RICHMOND, Va. -- Viewers reached out to the CBS 6 Problem Solvers concerned about predatory towing in South Richmond.
Diane Jones left a Monday shopping trip at the Food Lion on Jahnke Road furious after her encounter with a local towing company in the parking lot.
Jones said the owner of H & A Towing found her inside the store warning her she was about to be towed. She was accused of being illegally parked in a handicapped spot.
"I went outside and said, 'Why do you have me hooked up?'" she asked. "I was really angry and really upset."
Jones was told her disabled parking placard was not hanging on her rear view mirror. She insisted she hung up her placard prior to walking into the grocery store.
"[The tow truck driver] said, 'Look, it usually costs $150, but if you don’t want to pay the $150, I'll give you a break and you pay $50," Jones recalled.
Dustin Trebilco is owner of H & A Towing, which stands for Honest and Affordable Towing, located on Attmore Drive on Richmond's Southside. He said he was hired by Food Lion management after a rash of customers were parking illegally in the fire lane and handicapped spots.

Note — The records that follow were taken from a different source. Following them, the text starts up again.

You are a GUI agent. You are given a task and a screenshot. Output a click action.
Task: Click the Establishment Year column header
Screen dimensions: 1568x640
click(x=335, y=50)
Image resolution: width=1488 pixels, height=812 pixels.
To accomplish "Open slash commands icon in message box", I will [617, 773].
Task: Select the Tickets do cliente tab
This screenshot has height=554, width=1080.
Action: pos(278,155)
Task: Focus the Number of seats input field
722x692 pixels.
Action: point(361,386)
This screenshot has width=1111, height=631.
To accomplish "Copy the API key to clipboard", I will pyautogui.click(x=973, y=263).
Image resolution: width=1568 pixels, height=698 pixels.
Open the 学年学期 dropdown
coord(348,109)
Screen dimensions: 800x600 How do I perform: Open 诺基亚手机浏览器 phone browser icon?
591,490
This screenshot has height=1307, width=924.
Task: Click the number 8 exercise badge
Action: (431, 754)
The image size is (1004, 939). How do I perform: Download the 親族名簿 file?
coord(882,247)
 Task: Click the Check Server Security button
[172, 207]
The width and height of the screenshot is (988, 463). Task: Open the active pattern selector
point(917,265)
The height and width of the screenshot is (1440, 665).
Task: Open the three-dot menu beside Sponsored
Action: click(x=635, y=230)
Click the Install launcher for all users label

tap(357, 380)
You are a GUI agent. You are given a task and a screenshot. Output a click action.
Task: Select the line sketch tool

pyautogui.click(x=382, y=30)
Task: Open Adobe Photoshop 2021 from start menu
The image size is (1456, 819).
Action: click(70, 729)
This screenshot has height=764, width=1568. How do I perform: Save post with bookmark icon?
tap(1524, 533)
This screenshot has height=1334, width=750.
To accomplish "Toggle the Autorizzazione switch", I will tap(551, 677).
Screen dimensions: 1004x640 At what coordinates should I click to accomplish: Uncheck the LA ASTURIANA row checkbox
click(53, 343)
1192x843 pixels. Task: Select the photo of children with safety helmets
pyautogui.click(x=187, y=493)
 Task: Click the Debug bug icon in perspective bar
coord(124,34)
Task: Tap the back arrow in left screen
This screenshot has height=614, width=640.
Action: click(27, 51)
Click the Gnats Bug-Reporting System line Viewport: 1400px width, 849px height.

"A lot of customers feel targeted when they are illegally parked," Trebilco explained. "Typically with any handicapped spot, my policy is we don’t just drag them out of the parking space. We make an announcement of the vehicle."
Trebilco stated he hooked up Jones' car because he could not see a disabled parking placard hanging on the mirror.
Trebilco said Jones paid him his $50 drop fee to avoid an outright tow from the parking lot.
CBS 6's Brendan King found that Richmond City Code of Ordinances does allow towing companies to charge a "drop fee," but only a maximum fee of $40.
"This fee may only be charged when the person conducting the towing has already hooked up the vehicle but has not yet removed the vehicle from private property and the vehicle's owner or vehicle owner's agent arrives to claim the vehicle and pay this fee. The person conducting the towing must release the vehicle to the vehicle's owner or the vehicle owner's agent in return for the payment of this fee," according to Sec. 27-302.
Trebilco stated he'd rather find the car owner instead of towing the car outright.
"They should receive a drop fee of $40, so typically in this scenario we will tow them from now on and not offer a drop fee," he said.
Richmond Police told CBS 6 that since the tow occurred on private property it is considered a civil matter.
A request for comment from Food Lion was not returned.